Passage for review Block Start

It's a good thing that we are in the throws of getting our adoption paperwork all in-order. It's taken my mind completely off of the IVF stuff and our recent minor setback.
This weekend, I concentrated on getting our adoption profile book finished. My good friend's mother, who loves taking pictures as a hobby and owns top-of-the-line equipment, agreed to do a photo shoot for us - provided she gets to be an honorary grandma when our baby finally arrives. For four hours on Saturday, she followed us around snapping photos. Since neither of us likes getting our picture taken - nor are we in the best shape - it was uncomfortable. But, we survived and she took several photos that we used in the book.
What is the purpose of the book? Well, once a birth mother decides to pursue adoption for her unborn child, our agency will show her a questionnaire three couples completed about themselves, each other and their values. They are also shown three profile books and asked to select an adoptive couple based on this information. Occasionally, the birth mother may ask to see additional profiles, but for the most part, she chooses from among the three initial couples presented to her.
I never realized how difficult it is to talk about yourself - especially when you are competing against many high-achieving couples who are also looking to adopt.
Now that it is nearly complete, it just makes me once again appreciate all the good I have in my life and more confident about the wonderful life we will give the child lucky enough to find us as their parents.
I am planning to place my book order on Wednesday - so if you have any feedback, please leave a comment. Please be candid (I promise you won't hurt our feelings). We are very close to the process and might have omitted or included something that may be misunderstood.

Passage for review Block End
Information given Block Start

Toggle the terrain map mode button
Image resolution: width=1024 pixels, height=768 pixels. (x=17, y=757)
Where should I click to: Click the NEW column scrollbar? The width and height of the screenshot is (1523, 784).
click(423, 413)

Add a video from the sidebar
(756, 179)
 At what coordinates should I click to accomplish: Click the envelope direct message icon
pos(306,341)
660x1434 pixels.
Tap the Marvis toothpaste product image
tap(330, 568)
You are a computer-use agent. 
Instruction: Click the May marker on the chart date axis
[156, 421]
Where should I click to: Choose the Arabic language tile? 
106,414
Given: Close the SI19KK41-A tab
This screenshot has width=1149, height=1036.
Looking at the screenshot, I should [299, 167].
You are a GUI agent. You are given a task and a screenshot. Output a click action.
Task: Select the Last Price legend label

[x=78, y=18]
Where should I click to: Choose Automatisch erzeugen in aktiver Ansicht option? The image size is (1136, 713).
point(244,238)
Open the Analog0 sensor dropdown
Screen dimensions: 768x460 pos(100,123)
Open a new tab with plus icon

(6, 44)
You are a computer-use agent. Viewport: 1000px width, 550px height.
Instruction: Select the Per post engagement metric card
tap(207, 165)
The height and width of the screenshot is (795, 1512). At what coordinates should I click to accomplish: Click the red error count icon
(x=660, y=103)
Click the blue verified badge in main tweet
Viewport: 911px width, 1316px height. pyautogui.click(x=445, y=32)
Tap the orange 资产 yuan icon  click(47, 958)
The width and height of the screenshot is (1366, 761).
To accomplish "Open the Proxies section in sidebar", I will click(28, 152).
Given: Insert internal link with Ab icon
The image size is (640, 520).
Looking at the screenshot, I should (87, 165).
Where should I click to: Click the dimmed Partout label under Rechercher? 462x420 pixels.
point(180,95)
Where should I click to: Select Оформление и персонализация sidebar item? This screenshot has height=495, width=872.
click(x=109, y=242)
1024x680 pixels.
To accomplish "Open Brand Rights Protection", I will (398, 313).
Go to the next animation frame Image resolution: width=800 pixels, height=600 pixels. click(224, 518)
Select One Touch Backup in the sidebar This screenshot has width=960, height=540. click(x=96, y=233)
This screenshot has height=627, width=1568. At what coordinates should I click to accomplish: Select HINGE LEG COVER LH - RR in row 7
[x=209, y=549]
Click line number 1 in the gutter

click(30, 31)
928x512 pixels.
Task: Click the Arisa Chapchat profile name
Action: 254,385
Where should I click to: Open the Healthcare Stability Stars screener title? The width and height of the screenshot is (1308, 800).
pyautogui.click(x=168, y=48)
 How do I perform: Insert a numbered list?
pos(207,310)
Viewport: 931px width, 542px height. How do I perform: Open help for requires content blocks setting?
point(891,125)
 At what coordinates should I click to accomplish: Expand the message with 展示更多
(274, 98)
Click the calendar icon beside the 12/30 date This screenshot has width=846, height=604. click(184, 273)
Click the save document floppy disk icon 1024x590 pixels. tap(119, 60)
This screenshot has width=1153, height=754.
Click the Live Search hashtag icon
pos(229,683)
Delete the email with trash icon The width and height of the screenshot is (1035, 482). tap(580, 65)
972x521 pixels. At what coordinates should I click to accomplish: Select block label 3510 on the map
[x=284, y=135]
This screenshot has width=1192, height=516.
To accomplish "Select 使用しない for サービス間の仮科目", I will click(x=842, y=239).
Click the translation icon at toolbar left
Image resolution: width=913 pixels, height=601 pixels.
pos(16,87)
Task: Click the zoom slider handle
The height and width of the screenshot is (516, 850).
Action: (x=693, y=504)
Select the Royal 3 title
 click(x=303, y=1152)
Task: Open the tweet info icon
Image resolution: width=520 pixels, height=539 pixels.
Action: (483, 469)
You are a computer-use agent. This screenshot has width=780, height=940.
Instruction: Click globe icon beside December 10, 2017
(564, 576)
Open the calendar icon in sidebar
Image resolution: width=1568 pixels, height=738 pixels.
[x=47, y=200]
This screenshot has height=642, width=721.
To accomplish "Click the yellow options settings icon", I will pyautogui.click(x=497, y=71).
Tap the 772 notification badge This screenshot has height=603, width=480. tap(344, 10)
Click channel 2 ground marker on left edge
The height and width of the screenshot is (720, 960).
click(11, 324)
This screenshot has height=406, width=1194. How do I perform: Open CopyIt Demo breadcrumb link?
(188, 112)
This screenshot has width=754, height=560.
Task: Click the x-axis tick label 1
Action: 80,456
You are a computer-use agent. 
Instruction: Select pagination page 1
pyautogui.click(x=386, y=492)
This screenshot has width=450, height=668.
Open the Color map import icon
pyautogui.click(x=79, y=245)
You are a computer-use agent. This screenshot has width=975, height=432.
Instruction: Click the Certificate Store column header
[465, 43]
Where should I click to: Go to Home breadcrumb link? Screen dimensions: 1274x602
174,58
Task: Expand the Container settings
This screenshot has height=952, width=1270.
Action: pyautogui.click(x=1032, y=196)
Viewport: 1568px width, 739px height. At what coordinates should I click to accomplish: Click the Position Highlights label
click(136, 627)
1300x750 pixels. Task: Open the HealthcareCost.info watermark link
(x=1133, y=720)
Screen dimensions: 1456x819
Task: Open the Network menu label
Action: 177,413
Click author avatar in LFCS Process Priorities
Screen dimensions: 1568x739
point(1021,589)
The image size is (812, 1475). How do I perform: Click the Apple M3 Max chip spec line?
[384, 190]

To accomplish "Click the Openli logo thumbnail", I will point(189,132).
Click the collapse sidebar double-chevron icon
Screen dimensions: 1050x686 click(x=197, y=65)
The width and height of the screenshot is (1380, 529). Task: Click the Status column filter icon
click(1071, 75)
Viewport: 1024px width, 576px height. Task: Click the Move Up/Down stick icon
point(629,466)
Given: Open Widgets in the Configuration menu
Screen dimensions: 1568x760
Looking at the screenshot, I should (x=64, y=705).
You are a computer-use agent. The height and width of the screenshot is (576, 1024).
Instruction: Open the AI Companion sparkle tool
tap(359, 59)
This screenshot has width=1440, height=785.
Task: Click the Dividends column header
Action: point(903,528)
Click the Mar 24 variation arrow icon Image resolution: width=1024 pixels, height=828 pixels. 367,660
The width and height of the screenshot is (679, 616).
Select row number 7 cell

Information given Block End

**Task instructions**
**A.** Repeat word for word everything in the post about the adoption profile book from "I never realized" down to "as their parents.".
**B.** Answer these questions from the post about the adoption profile book.
(i) For how many hours did the photo shoot last on Saturday?
(ii) How many profile books is a birth mother shown?
(iii) On which day is the book order to be placed?

**Answers provided**
**A.**
I never realized how difficult it is to talk about yourself - especially when you are competing against many high-achieving couples who are also looking to adopt.
Now that it is nearly complete, it just makes me once again appreciate all the good I have in my life and more confident about the wonderful life we will give the child lucky enough to find us as their parents.

**B.**
(i) Four hours.
(ii) Three.
(iii) Wednesday.